What the task asks: In the material below, find the line that contains "Цена, ₽ (193, 529)" and the line that contains "αναστολείς τυροσινικής κινάσης (154, 2100)", then write out exactly those two lines and everything between them.

Extracted entries:

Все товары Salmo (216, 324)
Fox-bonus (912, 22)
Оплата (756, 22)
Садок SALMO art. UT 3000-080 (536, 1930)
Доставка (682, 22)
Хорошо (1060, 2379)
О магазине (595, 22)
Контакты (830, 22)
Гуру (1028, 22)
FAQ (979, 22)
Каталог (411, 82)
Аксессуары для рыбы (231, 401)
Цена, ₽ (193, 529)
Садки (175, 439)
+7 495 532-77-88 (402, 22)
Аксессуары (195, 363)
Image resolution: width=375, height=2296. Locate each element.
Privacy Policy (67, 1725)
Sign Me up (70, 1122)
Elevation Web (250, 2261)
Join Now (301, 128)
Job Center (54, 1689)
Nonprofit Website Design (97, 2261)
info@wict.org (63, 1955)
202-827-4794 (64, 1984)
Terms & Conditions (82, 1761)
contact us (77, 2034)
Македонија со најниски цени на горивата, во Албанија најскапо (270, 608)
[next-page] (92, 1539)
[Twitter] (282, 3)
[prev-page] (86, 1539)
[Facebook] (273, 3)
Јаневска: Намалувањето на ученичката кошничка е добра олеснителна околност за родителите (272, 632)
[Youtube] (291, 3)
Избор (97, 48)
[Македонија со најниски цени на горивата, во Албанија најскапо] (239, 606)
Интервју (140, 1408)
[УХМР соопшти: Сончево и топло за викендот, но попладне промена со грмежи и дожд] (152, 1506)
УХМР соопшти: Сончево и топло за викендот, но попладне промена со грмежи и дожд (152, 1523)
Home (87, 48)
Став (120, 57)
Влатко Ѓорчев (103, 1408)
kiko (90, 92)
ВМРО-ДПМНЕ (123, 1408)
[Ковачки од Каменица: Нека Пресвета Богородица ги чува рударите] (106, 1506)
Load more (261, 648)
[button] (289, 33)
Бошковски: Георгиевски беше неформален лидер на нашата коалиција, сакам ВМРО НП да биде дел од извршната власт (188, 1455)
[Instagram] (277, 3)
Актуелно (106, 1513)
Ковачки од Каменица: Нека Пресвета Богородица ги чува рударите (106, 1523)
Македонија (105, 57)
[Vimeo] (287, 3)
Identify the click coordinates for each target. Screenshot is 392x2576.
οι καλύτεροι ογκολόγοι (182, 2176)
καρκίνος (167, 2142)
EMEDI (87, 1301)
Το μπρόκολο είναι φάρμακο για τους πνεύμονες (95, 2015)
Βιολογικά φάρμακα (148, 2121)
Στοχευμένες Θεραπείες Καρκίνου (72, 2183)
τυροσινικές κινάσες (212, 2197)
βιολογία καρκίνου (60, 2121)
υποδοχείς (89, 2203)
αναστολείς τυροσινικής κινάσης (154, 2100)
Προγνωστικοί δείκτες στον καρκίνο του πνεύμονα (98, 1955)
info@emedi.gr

Reply to the exercise:
Цена, ₽ (193, 529)
Садки (175, 439)
+7 495 532-77-88 (402, 22)
Аксессуары (195, 363)
Image resolution: width=375, height=2296. Locate each element.
Privacy Policy (67, 1725)
Sign Me up (70, 1122)
Elevation Web (250, 2261)
Join Now (301, 128)
Job Center (54, 1689)
Nonprofit Website Design (97, 2261)
info@wict.org (63, 1955)
202-827-4794 (64, 1984)
Terms & Conditions (82, 1761)
contact us (77, 2034)
Македонија со најниски цени на горивата, во Албанија најскапо (270, 608)
[next-page] (92, 1539)
[Twitter] (282, 3)
[prev-page] (86, 1539)
[Facebook] (273, 3)
Јаневска: Намалувањето на ученичката кошничка е добра олеснителна околност за родителите (272, 632)
[Youtube] (291, 3)
Избор (97, 48)
[Македонија со најниски цени на горивата, во Албанија најскапо] (239, 606)
Интервју (140, 1408)
[УХМР соопшти: Сончево и топло за викендот, но попладне промена со грмежи и дожд] (152, 1506)
УХМР соопшти: Сончево и топло за викендот, но попладне промена со грмежи и дожд (152, 1523)
Home (87, 48)
Став (120, 57)
Влатко Ѓорчев (103, 1408)
kiko (90, 92)
ВМРО-ДПМНЕ (123, 1408)
[Ковачки од Каменица: Нека Пресвета Богородица ги чува рударите] (106, 1506)
Load more (261, 648)
[button] (289, 33)
Бошковски: Георгиевски беше неформален лидер на нашата коалиција, сакам ВМРО НП да биде дел од извршната власт (188, 1455)
[Instagram] (277, 3)
Актуелно (106, 1513)
Ковачки од Каменица: Нека Пресвета Богородица ги чува рударите (106, 1523)
Македонија (105, 57)
[Vimeo] (287, 3)
Identify the click coordinates for each target. Screenshot is 392x2576.
οι καλύτεροι ογκολόγοι (182, 2176)
καρκίνος (167, 2142)
EMEDI (87, 1301)
Το μπρόκολο είναι φάρμακο για τους πνεύμονες (95, 2015)
Βιολογικά φάρμακα (148, 2121)
Στοχευμένες Θεραπείες Καρκίνου (72, 2183)
τυροσινικές κινάσες (212, 2197)
βιολογία καρκίνου (60, 2121)
υποδοχείς (89, 2203)
αναστολείς τυροσινικής κινάσης (154, 2100)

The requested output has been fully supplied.